Another important aspect which can bias the distribution of the augmented dataset is the placement of the synthetic cars. We experiment with 4 variants: (i) randomly placing the cars in the 3D scene with random 3D rotation, (ii) randomly placing the cars on the ground plane with a random rotation around the up axis, (iii) using semantic segmentation to find road pixels and projecting them onto the 3D ground plane while setting the rotation around the up axis at random, (iv) using manually annotated tracks from birdseye views. Figure 11 shows our results. Randomly placing the cars in 3D performs noticeably worse than placing them on the ground plane. This is not surprising as cars can be placed at physically implausible locations, which do not appear in our validation data.
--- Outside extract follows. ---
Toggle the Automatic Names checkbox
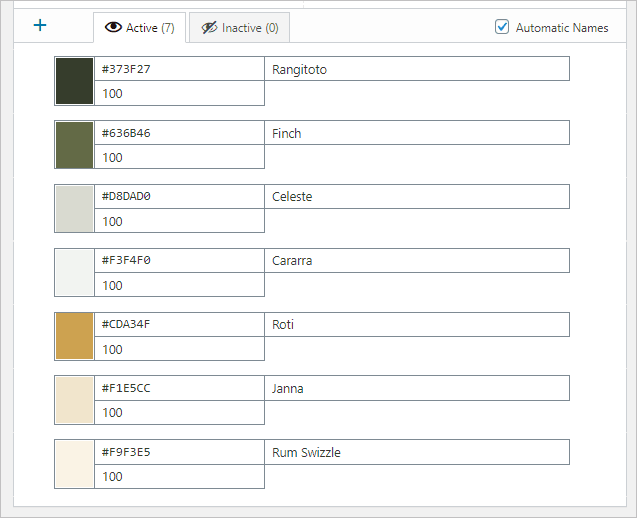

The road segmentation method tends to place more synthetic cars in the clear road areas closer to the camera which covers the majority of the smaller (real) cars in the background leading to slightly worse results. The other 2 location sampling protocols don’t show significant differences. This indicates that manual annotations are not necessary for placing the augmented cars as long as the ground plane and camera parameters are known.

Fig. 11
figure 11

Results using different techniques for sampling car poses

5 Conclusion

In this paper, we have proposed a new paradigm for efficiently enlarging existing datasets using augmented reality. The realism of our augmented images rivals the realism of the input data, thereby enabling us to create highly realistic datasets at a large scale which are suitable for training deep neural networks. The main limitation of our current model for data generation is that synthetic objects can only be placed on top of real images and thus cannot be partially occluded by real objects. This can be solved by using pixel accurate depth information if such information is available. In the future we plan to reduce the manual effort and improve the realism of our method by making use of additional labels such as depth and optical flow or by training a generative adversarial method which allows for further fine-tuning the low-level image statistics to the distribution of real-world imagery and makes it possible to expand it to other datasets and tasks.